■ Source text

== Segment start ==

What's the difference between v0.1 and v1.0?

v0.1 is the database used in the biorxiv preprint — pre-existing EvidentialGene assemblies for ~300 species, manually curated. v1.0 will be the output of a from-scratch HPC rebuild using a new Snakemake pipeline, including BUSCO completeness scores and full provenance per species. Both share the same Zenodo concept DOI; v1.0 supersedes v0.1 when published.

Can I redistribute the data?

Yes. The Zenodo deposit is licensed CC-BY-4.0 — you can redistribute, modify, and build on it commercially or academically as long as you cite the deposit. Code in this repository is GPL-3.0; derivative software must remain open under a compatible license.

Do I need an NCBI API key?

No, not to use MolluscaGenes — searches run entirely against the local database. Only the metadata-build script (build_metadata.py) hits NCBI Entrez, and that runs once at release time. End users never need a key.

How do I cite v0.1?

Cite both the Zenodo deposit (gives credit to the data) and the biorxiv preprint (gives credit to the analysis). Both DOIs will appear on this site once the deposit is published; the machine-readable block is in CITATION.cff.

How do I report a bug or request a species?

Open an issue on the GitHub tracker. Species requests for v1.0 inclusion are especially welcome — list the taxon and any preferred SRA accession(s).

What if a species I care about has 0 sequences in v0.1?

A subset of species in dict2.tsv are placeholders that will be assembled in v1.0. The species browser shows current sequence counts; species with zero counts are listed for transparency but contribute nothing to v0.1 searches.

Why are some Pfam descriptions blank in the HMMs (Browser) page?

A handful of mollusc-revised HMMs target Pfam families whose InterPro entries have no description text yet, or whose API records use a schema we don't fully parse. The HMM itself is fine — the gap is purely in the human-readable annotation.

== Segment end ==

■ Recorded data
== Segment start ==

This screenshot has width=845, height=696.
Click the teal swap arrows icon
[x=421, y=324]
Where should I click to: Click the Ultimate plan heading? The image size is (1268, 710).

== Segment end ==

■ To do
1) According to the MolluscaGenes FAQ, which of these statements are true? For each, answer yes or no and quote the words from the FAQ that decide it.
(a) End users need an NCBI API key to run searches.
(b) The Zenodo deposit may be built on commercially.
(c) v0.1 and v1.0 have different Zenodo concept DOIs.
2) Repeat the passage of the MolluscaGenes FAQ between "What's the difference" and "a compatible license.", inclusive.
3) Carry on the MolluscaGenes FAQ, starting after its final answer.

■ Outputs for the tasks
1)
(a) No: "End users never need a key."
(b) Yes: "you can redistribute, modify, and build on it commercially or academically as long as you cite the deposit"
(c) No: "Both share the same Zenodo concept DOI"

2)
What's the difference between v0.1 and v1.0?

v0.1 is the database used in the biorxiv preprint — pre-existing EvidentialGene assemblies for ~300 species, manually curated. v1.0 will be the output of a from-scratch HPC rebuild using a new Snakemake pipeline, including BUSCO completeness scores and full provenance per species. Both share the same Zenodo concept DOI; v1.0 supersedes v0.1 when published.

Can I redistribute the data?

Yes. The Zenodo deposit is licensed CC-BY-4.0 — you can redistribute, modify, and build on it commercially or academically as long as you cite the deposit. Code in this repository is GPL-3.0; derivative software must remain open under a compatible license.

3)
Get the data

Download & first run.

The database files (~13 GB compressed) are hosted on Zenodo. The concept DOI always resolves to the latest version; the v0.1 DOI permanently pins this release.

Recommended workflow — clone the repo, then fetch & verify with the wrapper:

git clone https://github.com/invertome/molluscagenes
cd molluscagenes
conda env create -f environment.yml
conda activate molluscagenes
bash wrappers/mg_fetch.sh /path/to/storage   # downloads, verifies, writes config.sh
source config.sh
bash wrappers/mg_blast.sh -q my_query.fa -o blast_out -d aa

mg_fetch.sh reads the Zenodo record id from metadata/zenodo_record.txt, downloads every artifact in the manifest, verifies SHA256, extracts the BLAST/HMM tarballs, and writes a populated config.sh. To re-verify an existing download: bash wrappers/verify_download.sh /path/to/storage.

Cite

If you use MolluscaGenes.

Please cite both the data deposit and the biorxiv preprint:

Pérez-Moreno JL, Katz PS. MolluscaGenes: a transcriptomic database for the
  Mollusca (v0.1). Zenodo, 2026. https://doi.org/10.5281/zenodo.19825266

Pérez-Moreno JL, Katz PS. MolluscaGenes: A Transcriptomic Database for the
  Mollusca. biorxiv, 2026. DOI: TBD (preprint pending).

The full machine-readable citation block is in CITATION.cff.